E como isso pode ajudar na sua empresa?
Empresas menores precisam de foco. Precisam se certificar que pelo menos uma semente vai brotar e servir de alimento enquanto outras são plantadas. Eu mesmo aprendi isso as duras penas quando a Dynamo fazias muitas coisas (email marketing, webdesign, desenvolvimento, blogs corporativos, podcasts, monitoramento de marcas, etc) e as fazia todas de maneira mediana, não sendo excelente em nenhuma delas.
Foi só quando, há pouco mais de um ano, decidi que a agência deveria focar-se em somente uma coisa e ser realmente proficiente naquilo. Escolhemos Marketing de Busca (Search Marketing: SEO e Consultoria de Links Patrocinados) e foi ai que o real crescimento veio. Hoje sei por fato que temos a melhor tecnologia e metodologia em SEO e Links Patrocinados do país, pois é somente isso que fazemos.
Empresas maiores (ou gigantes) podem investir em pesquisas paralelas de outras tecnologias e inovações em sua área de atuação. Com isso, elas podem ser as primeiras a ter idéias e colocá-las em prática. Elas podem pois tem outros produtos bem sucedidos e canais que geram caixa que bancam a operação.
Mas elas estão aprendendo a fazer isso de uma maneira mais inteligente. Agora, elas deixam outras empresas (milhares delas) terem idéias e acharem o jeito de faze-las funcionar. Aí, quando a empresa começa a dar certo, elas compram a idéia, compram os direitos da idéia ou compram a empresa. Assim, sabem que seu investimento tem muito mais chance de dar certo, pois a idéia já estava sendo aceita no mercado. (Alguém lembra da compra do Youtube pelo Google?).

Exemplos?
Apple. Não inventou o MP3 player. Foi a Sony que inventou (vindo do Walkman, lembra?). A Apple viu que dava certo, aprimorou o produto e bum: IPod. Sucesso absoluto.

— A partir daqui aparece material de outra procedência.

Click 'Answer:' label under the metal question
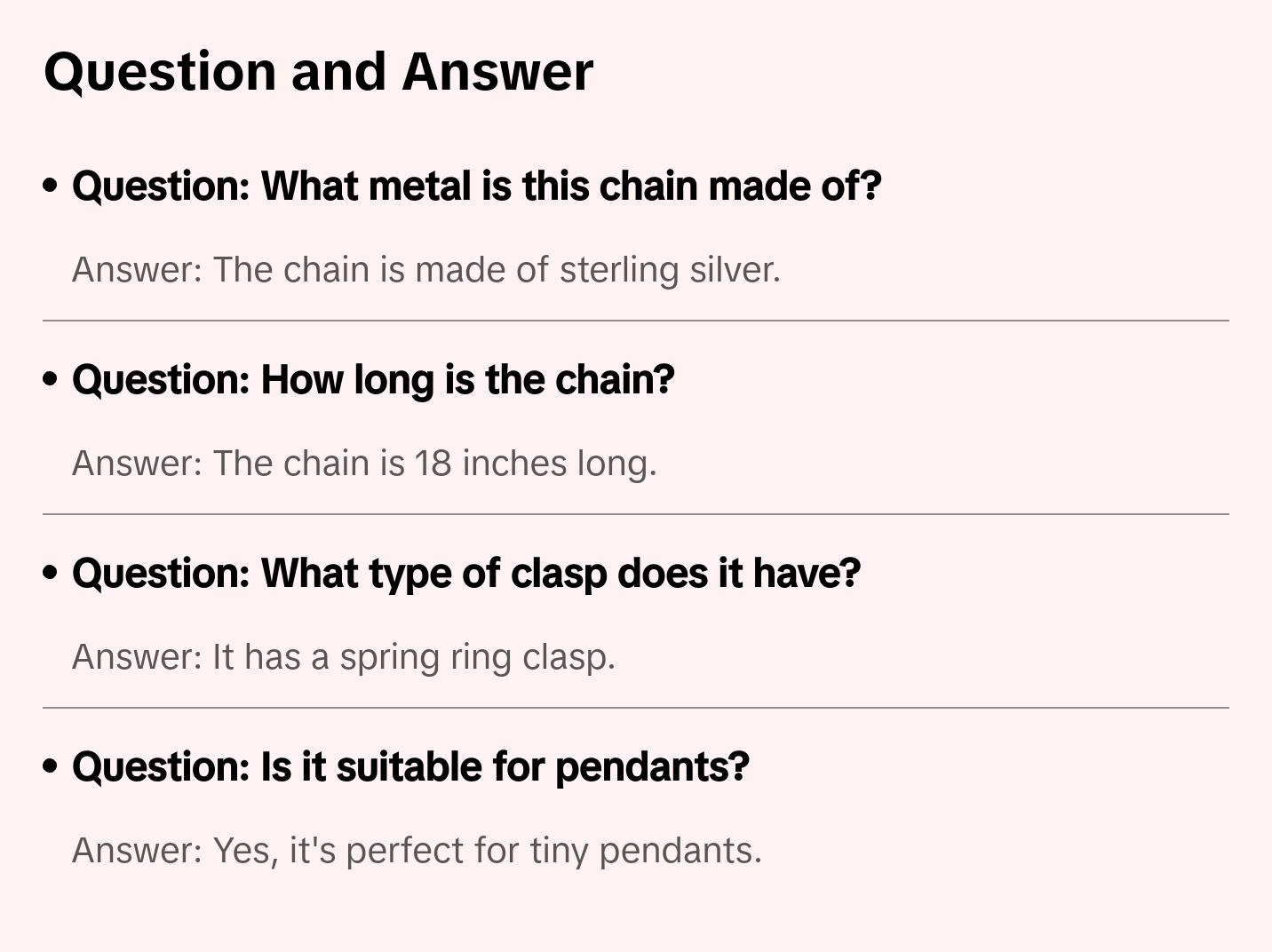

Microsoft. Não inventou o DOS. Comprou o programa por $50.000 na época e vendeu para a IBM. E o Windows? Literalmente “roubaram” a idéia da Apple. E Bum: Sucesso de vendas.
Quer um exemplo mais tradicional? Pão de sanduíche. Ele foi inventado e desenvolvido originalmente entre 1917 e 1928 por uma empresa chamada Chillicothe Baking Company. Mas foi somente em 1930, quando outra empresa chamada Wonder que soube como divulgar a idéia de pão fatiado e pré-cozido, que o conceito de se comer pão de sanduíche realmente se propagou mundo a fora. Advinha? Bum. Outro gigantesco sucesso.
Na Prática
Se você possui um pequena ou média empresa, não se apresse em ser o primeiro a inventar algo.
Siga o exemplo das gigantes: Deixe que outras empresas pensem e testem a idéia e vejam se ela têm potencial. Enquanto isso, foque-se no seu core business no que você faz melhor. Sua preocupação não deve ser em ser o primeiro ou mais rápido a lançar a idéia no mercado. Deve ser em ser o primeiro a pegar uma idéia em andamento inicial - mas que já está sendo aceita - e aí sim seja o primeiro a fazê-la única (diferencial) e a vendê-la bem (marketing).
Agindo assim, você vai ter energia e recursos financeiros para pegar uma idéia realmente boa em uma data posterior e terá mais chance de materializá-la, pois já terá também mais experiência em transformar idéias em realidade. O mundo é contruído de idéias que se realizaram.